The GLADE scratch file space is a temporary space for data that will be analyzed and removed within a short amount of time. It is also the recommended space for temporary files that would otherwise reside in small /tmp or /var/tmp directories that many users share. See Storing temporary files with TMPDIR for more information.

See this CISL page for more recommended best practices.

April 22, 2019

CISL system administrators will update each node in the Casper cluster beginning Tuesday, April 23, to install the latest version of the NVIDIA drivers and CUDA 10.1. To minimize the impact on users, several nodes will be updated each day, leaving most nodes available throughout the week.

The updates are expected to take up to two hours each day.
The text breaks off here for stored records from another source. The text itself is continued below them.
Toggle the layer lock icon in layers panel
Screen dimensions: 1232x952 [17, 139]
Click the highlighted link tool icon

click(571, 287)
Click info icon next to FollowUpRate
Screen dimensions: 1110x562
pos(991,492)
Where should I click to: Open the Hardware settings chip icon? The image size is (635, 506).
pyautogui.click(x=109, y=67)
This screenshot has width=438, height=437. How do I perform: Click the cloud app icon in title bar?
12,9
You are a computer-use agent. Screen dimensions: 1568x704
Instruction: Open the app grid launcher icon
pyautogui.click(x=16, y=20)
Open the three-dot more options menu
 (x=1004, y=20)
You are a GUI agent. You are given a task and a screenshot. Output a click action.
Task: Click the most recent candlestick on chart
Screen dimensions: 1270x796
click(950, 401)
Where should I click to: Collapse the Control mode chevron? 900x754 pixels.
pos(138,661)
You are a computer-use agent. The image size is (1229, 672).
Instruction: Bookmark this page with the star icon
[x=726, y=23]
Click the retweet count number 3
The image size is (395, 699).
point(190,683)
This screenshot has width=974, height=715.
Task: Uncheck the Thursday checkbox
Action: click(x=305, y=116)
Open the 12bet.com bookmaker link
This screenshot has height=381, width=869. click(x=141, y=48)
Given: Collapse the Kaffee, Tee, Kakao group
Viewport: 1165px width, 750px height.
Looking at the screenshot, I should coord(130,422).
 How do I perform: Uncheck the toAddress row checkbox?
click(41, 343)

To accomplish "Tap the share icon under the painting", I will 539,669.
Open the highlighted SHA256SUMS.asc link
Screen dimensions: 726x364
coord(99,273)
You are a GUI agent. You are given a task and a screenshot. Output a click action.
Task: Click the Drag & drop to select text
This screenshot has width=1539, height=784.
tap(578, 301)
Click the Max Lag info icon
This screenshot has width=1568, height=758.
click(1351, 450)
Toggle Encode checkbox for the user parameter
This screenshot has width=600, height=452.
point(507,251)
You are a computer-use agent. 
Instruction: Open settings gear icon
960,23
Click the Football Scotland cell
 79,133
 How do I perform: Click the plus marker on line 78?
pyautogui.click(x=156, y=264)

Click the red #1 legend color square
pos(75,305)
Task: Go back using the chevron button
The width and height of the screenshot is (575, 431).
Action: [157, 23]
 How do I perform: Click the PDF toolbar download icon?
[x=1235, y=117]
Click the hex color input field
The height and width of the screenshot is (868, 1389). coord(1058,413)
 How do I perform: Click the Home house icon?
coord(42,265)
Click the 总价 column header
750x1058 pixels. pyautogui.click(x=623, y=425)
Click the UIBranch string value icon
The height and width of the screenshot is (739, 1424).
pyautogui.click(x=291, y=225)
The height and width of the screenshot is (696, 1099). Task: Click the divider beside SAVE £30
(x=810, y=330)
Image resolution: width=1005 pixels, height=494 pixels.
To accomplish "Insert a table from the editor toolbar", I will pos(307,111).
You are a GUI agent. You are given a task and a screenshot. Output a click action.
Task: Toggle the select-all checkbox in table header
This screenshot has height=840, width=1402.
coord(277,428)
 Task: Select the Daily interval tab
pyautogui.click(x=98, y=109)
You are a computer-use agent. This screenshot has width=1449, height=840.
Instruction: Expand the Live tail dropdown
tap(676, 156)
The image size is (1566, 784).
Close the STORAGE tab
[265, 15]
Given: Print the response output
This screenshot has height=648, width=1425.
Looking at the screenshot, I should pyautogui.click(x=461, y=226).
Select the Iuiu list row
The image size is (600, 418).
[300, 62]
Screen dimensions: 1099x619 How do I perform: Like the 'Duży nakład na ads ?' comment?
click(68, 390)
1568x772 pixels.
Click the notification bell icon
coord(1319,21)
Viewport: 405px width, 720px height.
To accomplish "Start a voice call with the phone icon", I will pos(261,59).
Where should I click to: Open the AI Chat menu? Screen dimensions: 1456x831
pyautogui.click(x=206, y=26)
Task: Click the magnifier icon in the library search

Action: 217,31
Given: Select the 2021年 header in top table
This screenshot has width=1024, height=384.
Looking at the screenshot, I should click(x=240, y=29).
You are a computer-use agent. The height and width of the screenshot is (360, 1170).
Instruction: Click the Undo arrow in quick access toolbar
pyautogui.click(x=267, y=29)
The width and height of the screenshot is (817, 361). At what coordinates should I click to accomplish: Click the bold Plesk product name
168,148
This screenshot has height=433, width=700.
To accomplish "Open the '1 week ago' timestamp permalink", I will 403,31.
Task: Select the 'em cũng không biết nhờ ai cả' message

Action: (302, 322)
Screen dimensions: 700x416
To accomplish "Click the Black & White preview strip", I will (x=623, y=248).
Nodes will be unavailable during the update process according to the following schedule:

  • Tuesday – casper08-09, casper23-25, casper27-28

  • Wednesday – casper02-07

  • Thursday – casper10-15

  • Friday – casper16-22

April 18, 2019

Cheyenne users should examine their job scripts and startup files for instances in which the environment variable MPI_SHEPHERD is set to the value “1” or “true.” That variable should be set in only two situations: when running MPT peak_memusage jobs and command file jobs.

Setting the variable to “1” or “true” in other situations can interfere with the job's process binding, causing it to slow considerably or hang. While the following error message refers to MPI_SHEPHERD, it almost always results from other, unrelated issues:

MPT ERROR: could not run executable. If this is a non-MPT application, you may need to set MPI_SHEPHERD=true.

Please contact CISL’s Consulting Services Group or cislhelp@ucar.edu for help resolving the problem if you receive that message.

April 11, 2019

CISL is pleased to announce a significant change to previously announced plans for the May 6-11 HPC systems downtime. CISL system administrators and NWSC engineers have determined it will be possible to maintain UPS power to all of Cheyenne’s login nodes, the Casper cluster, GLADE, and the HPSS system throughout the electrical repair efforts, so those will remain in service. However, Cheyenne’s compute nodes will be powered down and unavailable for use.

The May repairs will follow several weeks of facilities work that will be carried out without powering down any of the HPC systems.

A major operating system update to the Cheyenne system also is being planned and will require an extended downtime, most likely in late June or early July. Details will be announced in the Daily Bulletin when the dates are set.

The May 6-11 outage will be followed by an additional several weeks of facilities maintenance that can be performed without powering down the systems and so no user impact is anticipated. Information on scheduled outages is available on the CISL HPC calendar.